Per migliorare il monitoraggio delle zecche finalizzato alla produzione di mappe di diffusione e rischio delle malattie trasmesse la Fondazione Edmund Mach ha sviluppato una app. Si chiama ZeccAPP e si tratta del primo progetto di “citizen science” per la segnalazione delle zecche sul territorio trentino e nazionale.
Il progetto mira a raccogliere segnalazioni sulla presenza di zecche e, allo stesso tempo, a diffondere informazioni utili per la prevenzione sanitaria.
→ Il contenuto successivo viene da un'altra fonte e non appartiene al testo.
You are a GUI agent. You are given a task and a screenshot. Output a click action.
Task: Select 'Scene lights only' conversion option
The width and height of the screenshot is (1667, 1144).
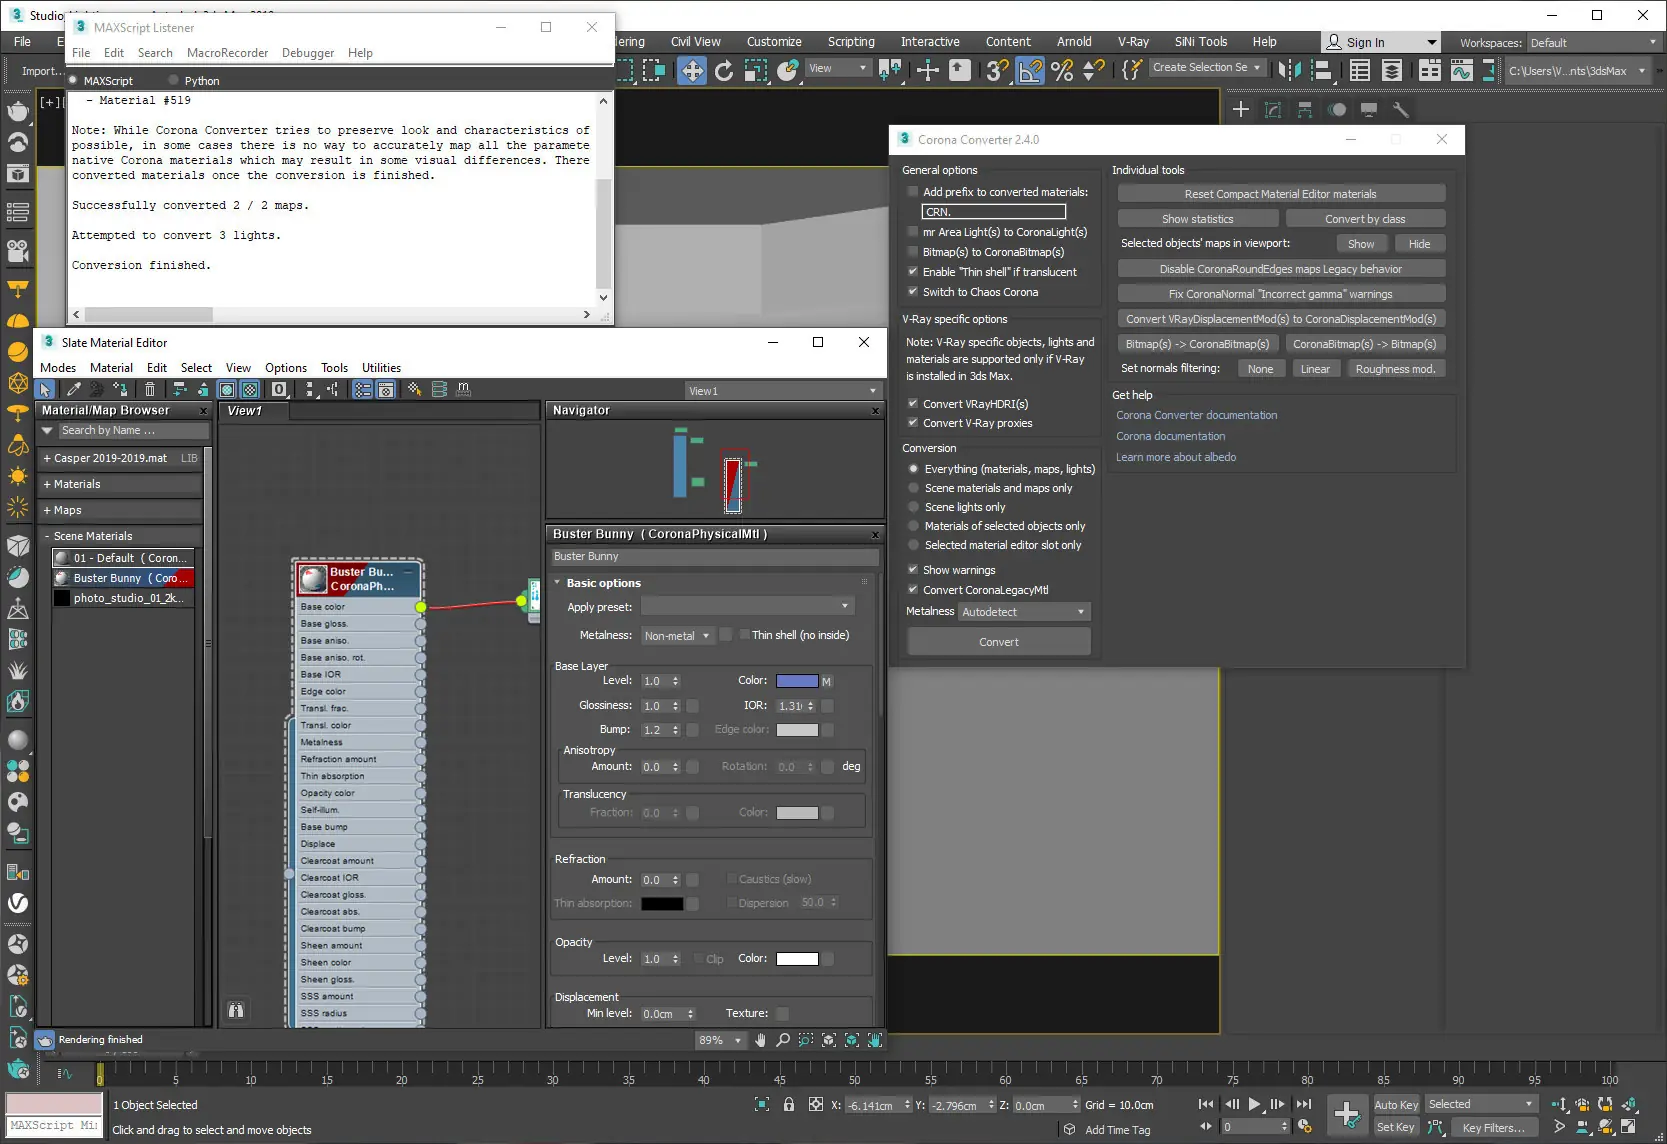tap(913, 507)
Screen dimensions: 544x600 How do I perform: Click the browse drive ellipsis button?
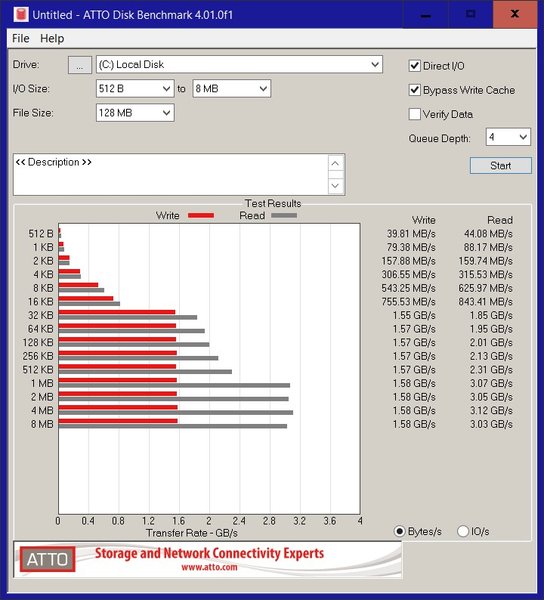click(x=80, y=65)
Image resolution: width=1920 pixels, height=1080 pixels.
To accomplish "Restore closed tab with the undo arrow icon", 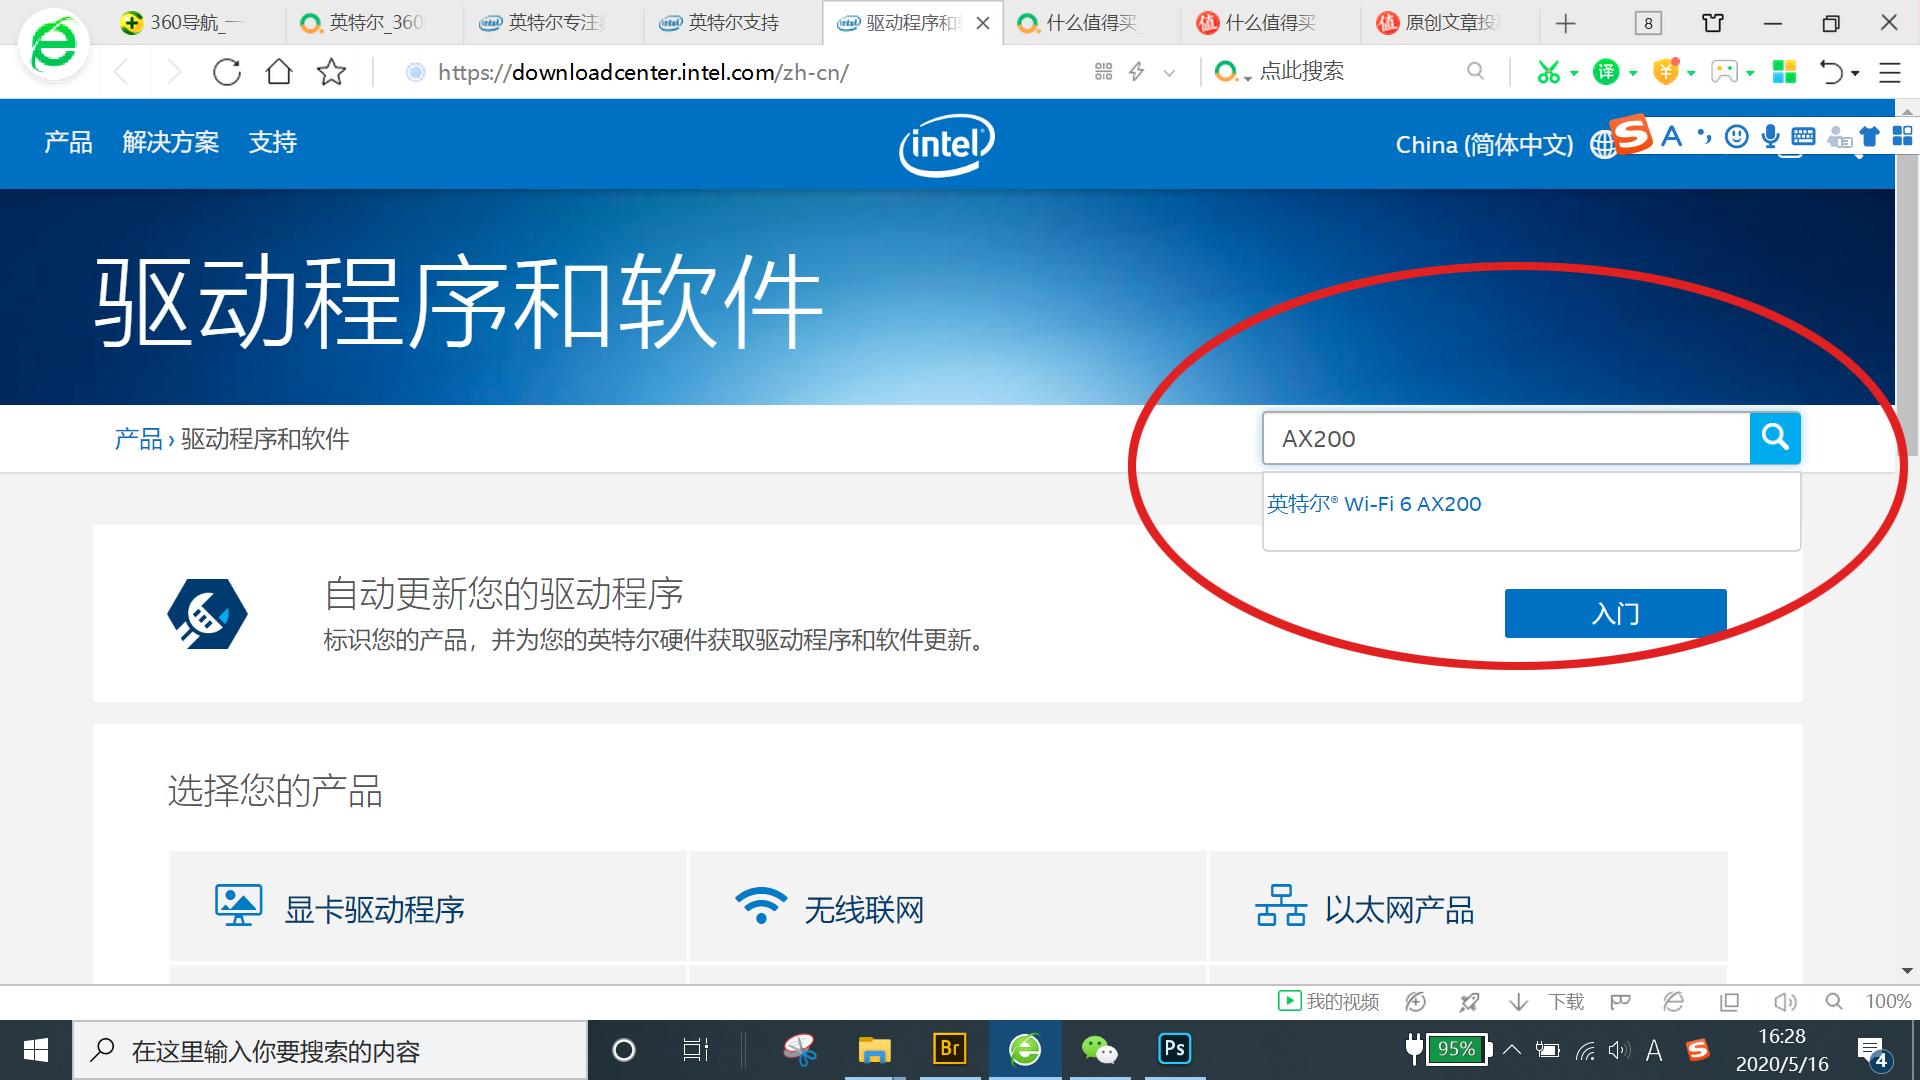I will (1830, 72).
Attraverso il coinvolgimento diretto dei cittadini, l’iniziativa offre strumenti pratici come guide per fotografare correttamente le zecche, risposte rapide alle immagini inviate e indicazioni sui comportamenti da adottare per ridurre il rischio di punture.
L’app, disponibile per iOS e Android, consente agli utenti di inviare segnalazioni corredate da immagini e da un breve questionario su luogo, ambiente e tipo di contatto con il parassita. I dati raccolti vengono verificati da esperti e resi disponibili in una mappa interattiva, contribuendo alla sorveglianza e alla valutazione del rischio sul territorio.
In Trentino, la zecca dei boschi è il principale vettore di diverse malattie che possono colpire persone e animali. La sua diffusione varia in base all’ambiente e a fattori climatici, che influenzano anche la presenza degli animali ospiti. Il progetto favorisce così una partecipazione attiva della cittadinanza alla ricerca scientifica, promuovendo una conoscenza condivisa e aggiornata del fenomeno.